Published: May 18, 2017

Bair Island Planting

Bair Island planting event (photo by Save the Bay)

The Bay Area is prized for its beauty, and is one of America’s great estuaries. Over the years, urbanization and the transformation of open spaces to more intensive land uses have contributed to the marginalization of the region’s native species and their habitats — wetlands in particular.

In the 1960s, about four square miles of Bay were being filled each year. In the 1990s, a campaign to restore 100,000 acres of marshes, wetlands and sloughs around San Francisco Bay was born. The Bay Trail Project’s mission complements the wildlife-oriented public access and recreation goals associated with the restoration projects. The following wetland restoration projects include segments of the Bay Trail:

Napa Plant Site

  • 1,400 acres one mile north of American Canyon
  • 3 miles of levee-top Bay Trail

Hamilton/Bel Marin Keys

  • 2,600 acres in Novato
  • 2.5 miles of levee-top Bay Trail

Sears Point

  • 2,300 acres between Port Sonoma Marin and Infineon Raceway
  • 2.5 miles of levee-top Bay Trail

Sonoma Baylands

  • 320 acres near Port Sonoma Marin
  • 1.5 miles of levee-top Bay Trail

South Bay Salt Ponds

  • 15,000 acres in Santa Clara, San Mateo & Alameda counties
  • Over 30 miles of existing and future levee-top Bay Trail

Breuner Marsh

  • 150 acres in Point Pinole Regional Shoreline, Richmond
  • 1.5 miles of future Bay Trail

Bair Island

  • 3,000 acres in Redwood City
  • 2 miles of existing Bay Trail

Why Wetlands?

Healthy tidal marshes and wetlands serve as the lungs of the Bay, and provide myriad benefits to the community such as clean water, protection from flooding and sea level rise, wildlife habitat, open space and recreation. Wetlands give life to hundreds of fish and wildlife species and billions of small organisms that form the base of the food chain.
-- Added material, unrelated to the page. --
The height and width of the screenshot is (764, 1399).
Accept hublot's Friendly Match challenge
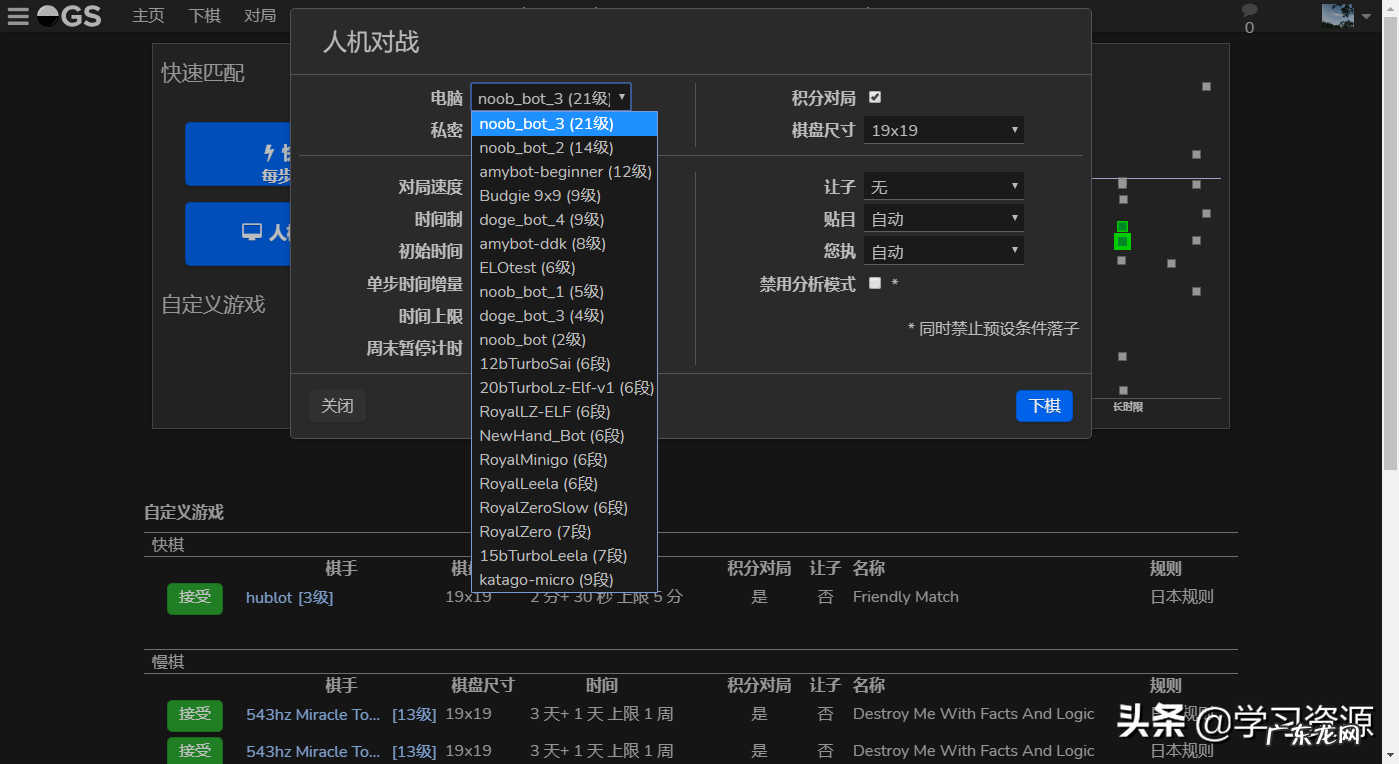pyautogui.click(x=195, y=597)
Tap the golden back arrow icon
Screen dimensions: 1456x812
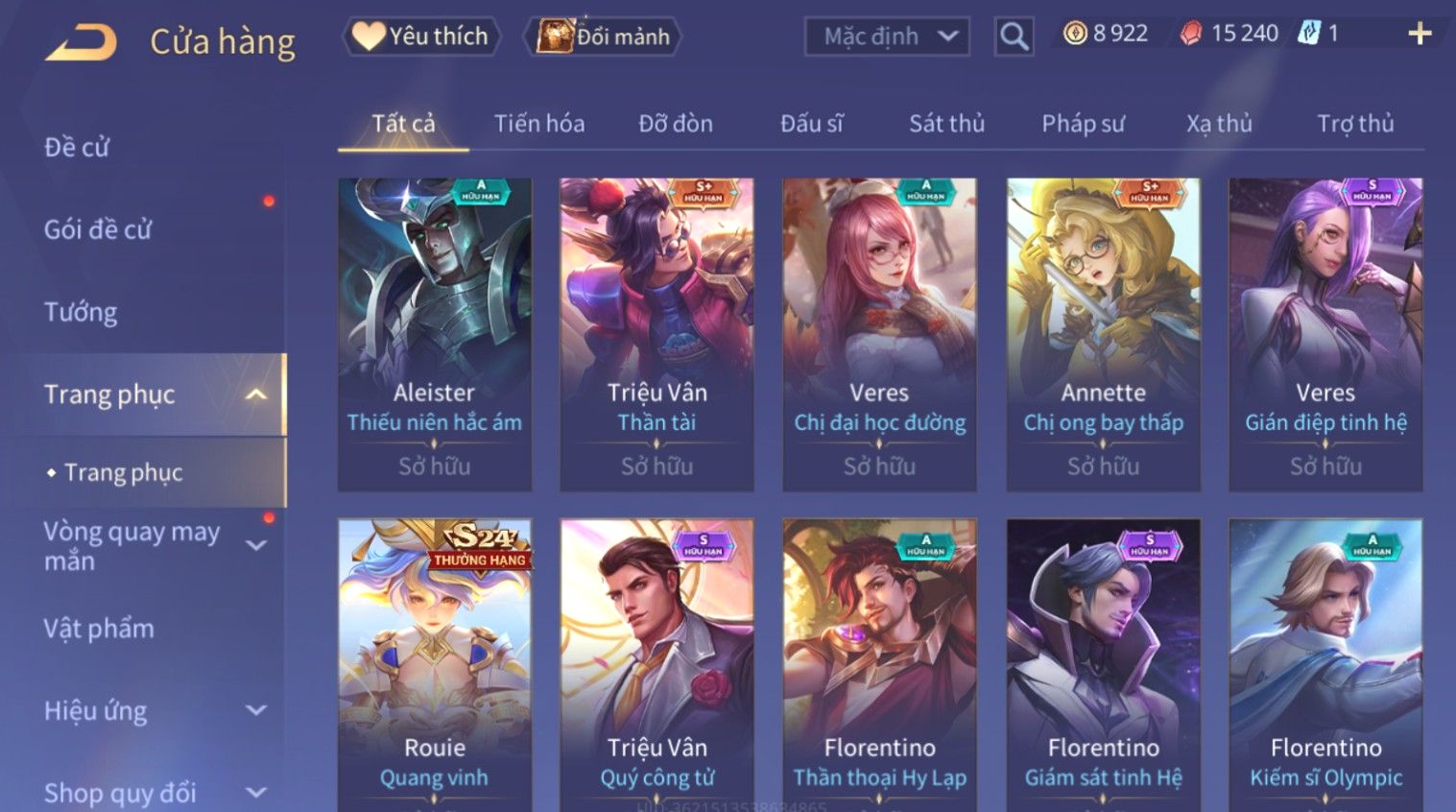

Bay Area Voters Pass Historic Measure for Bay Restoration

In June 2016, Bay Area voters approved a regional measure known as Measure AA that will generate $25 million per year over 20 years to fund restoration of San Francisco Bay wetlands and creation of new shoreline public access. The San Francisco Bay Restoration Authority is the entity responsible for managing these funds.